• [Exercise instructions]
A. Decide whether each statement agrees with the Brie Larson interview: (i) "Short Term 12" is Destin Daniel Cretton's second feature; (ii) the film premiered in Los Angeles; (iii) Larson says her representation and her mother laugh about the slower path she chose. Answer each with yes or no and quote the words from the interview that settle it.
B. Please carry on the Brie Larson interview past its final sentence, adding a paragraph or two in the same question-and-answer style.

• [Quoted text]
Twenty-three-year-old California bred Brie Larson has mined an impressive career as a stellar supporting
player with memorable performances in "Rampart," "21 Jump Street" and
Diablo Cody's HBO show "The United States of Tara" as Toni Collette's
rebellious daughter. In the SXSW Narrative Competition entry "Short Term 12," the second feature from "I Am
Not a Hipster" director Destin Daniel Cretton, the actress moves
up to leading lady status to anchor the indie drama as Grace, a 20-something supervisor at a foster-care facility, pregnant with the
child of her co-worker boyfriend (John Gallagher Jr.), and weighed down
by one dark secret she's harboring.
The film premiered yesterday to rave notices in Austin, with many critics singling out Larson's performance as the highlight of the Cretton's feature (Indiewire's Eric Kohn praised
her turn as "tremendously involving"). Larson sat down with Indiewire to discuss the pressure of carrying the drama, her fresh outlook on her career, and why she's more comfortable expressing herself in front of a camera than in her personal life.Do you feel like you've reached a new stage in your career with this film?
Yeah, I feel like I’ve been doing this for as long as I can remember and every since as long as I can remember I’ve always had, maybe it’s just from my mother or whatever, but I’ve realized very quickly that it feels terrible to be on set of something that you don’t believe in. So I’ve started following the rule that if there’s a script that had lines that I didn’t believe that I could say honestly, that I wouldn’t do it. You try to talk with the director to see if something’s workable then you try and deal with it that way. But generally I stick to that rule. It was harder and there were times that I felt like my pace was at a slower one than some of my contemporaries, but I feel like right now and this last year, it’s really exciting to me and it feels really good to be able to stand behind all of the projects that I’ve done.
I enjoy this industry so much and I think that it’s such a privilege to be able to be an artist -- and to be able to be financially okay as an artist is really difficult and with that opportunity I think, if there’s people that are going to pay attention to what I’m doing, I want to have a good standing with those people and have them continue to believe that I’m not ripping any body off or trying to cheat anybody out of 10 dollars. It just doesn’t feel right to me. So that’s kind of where I’m at right now.
Is this fresh outlook of yours due to you Do you have this new outlook on your career and projects you want to do because you’ve been doing it since you were a child, and you’ve experienced that other side of it where you didn’t feel comfortable with certain lines?
Yes, there’s many times when you in your lifetime and certainly in your career where you come to these impasses where you can choose maybe an easier path, but it doesn’t usually end up as the easier one, because something that is a shortcut, there are repercussions to it. So I took the slower more complicated path and my representation and my mother in particular laugh about that, that I just made things in their minds a little more difficult. I try not to over-think things even though I’m really good at over-thinking things. But I just want to stick to the feeling that when I’m sitting here talking to somebody, I really want to talk about the project and I’m excited to talk about it, and even more so excited to listen to what people have to say about it.

• [Supplied records]

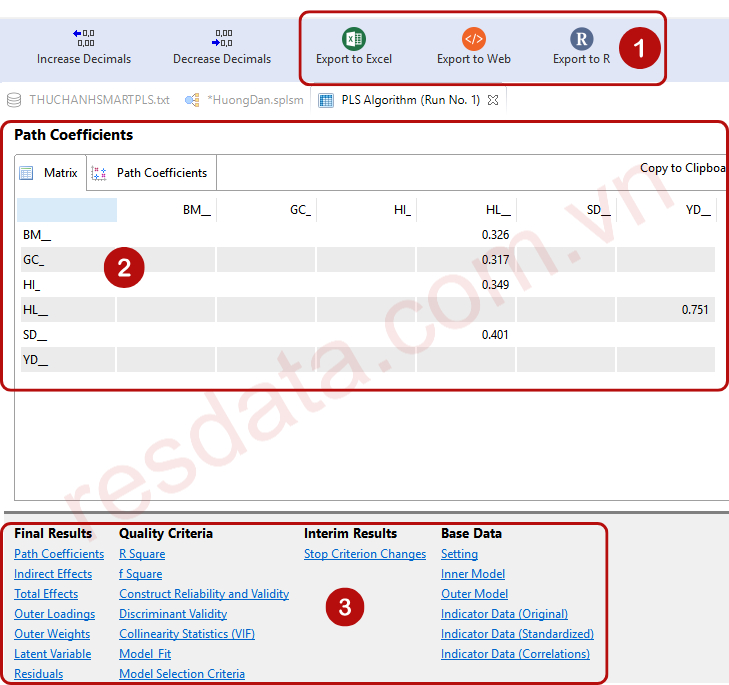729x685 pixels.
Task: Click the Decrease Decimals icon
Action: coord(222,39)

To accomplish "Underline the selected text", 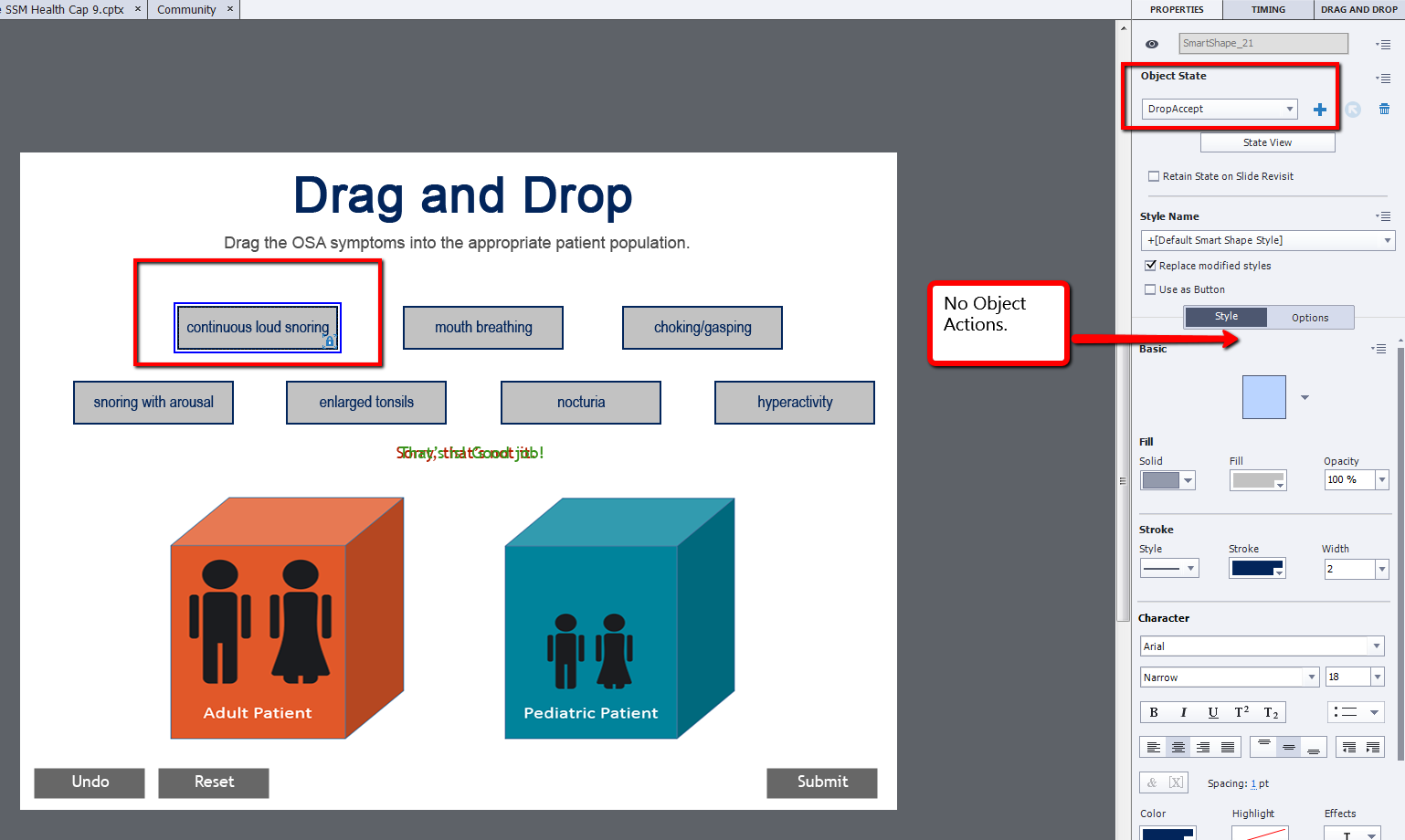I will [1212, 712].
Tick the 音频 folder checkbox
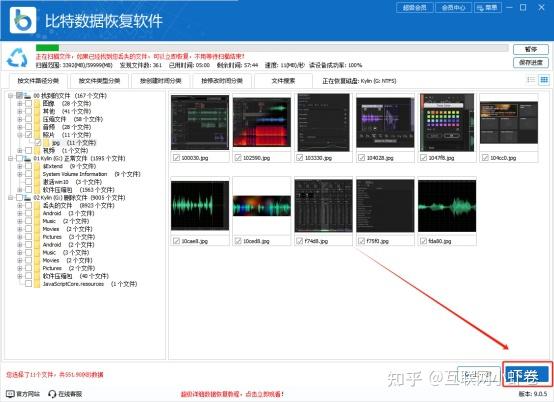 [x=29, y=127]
==
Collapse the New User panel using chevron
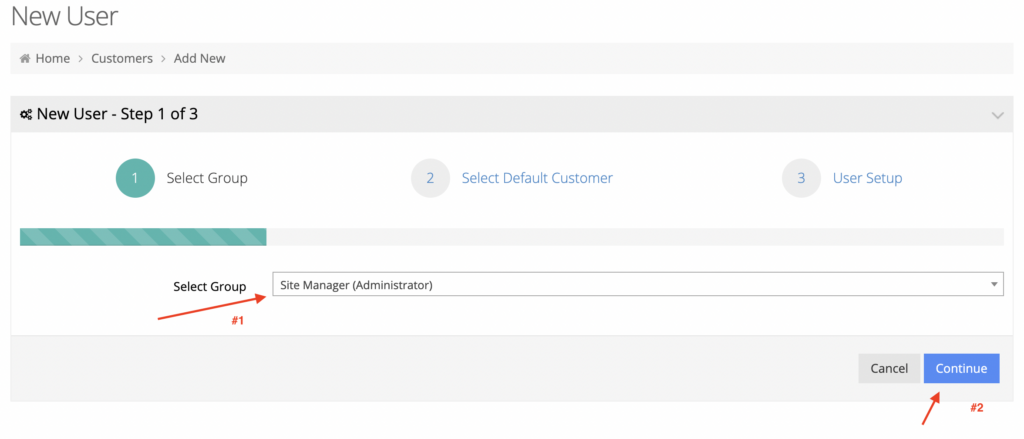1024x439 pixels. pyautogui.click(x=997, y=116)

• [Task results]
A.
(i) Yes: "the second feature from "I Am Not a Hipster" director Destin Daniel Cretton"
(ii) No: "The film premiered yesterday to rave notices in Austin"
(iii) Yes: "So I took the slower more complicated path and my representation and my mother in particular laugh about that"

B.
Well you’re doing a pretty good job navigating both worlds. “21 Jump Street” was the rare studio comedy that was actually funny and surprising in all the right ways.
Right and that just is a testament to these directors and the people involved in it. The reason why I felt so strongly about going for that one was because it was the rare opportunity where the female lead is not this sexed up object. She has a voice. I was also excited and impressed by that. And I think that’s another thing that I’m interested in exploring, getting out of these kind of cliches that we have in film right now and learning to embrace the oddities of ourselves, and seeing human beings be human beings, which is really beautiful and also not beautiful sometimes.It’s kind of perfect in a way that both "21 Jump Street" and "Short Term 12" made their world premieres at SXSW. Kind of sums up where you're at in your career right now -- straddling the two worlds rather successfully.
Yeah I didn’t even think about that because I didn’t go to that [the "21 Jump Street" premiere]. This is my first SXSW.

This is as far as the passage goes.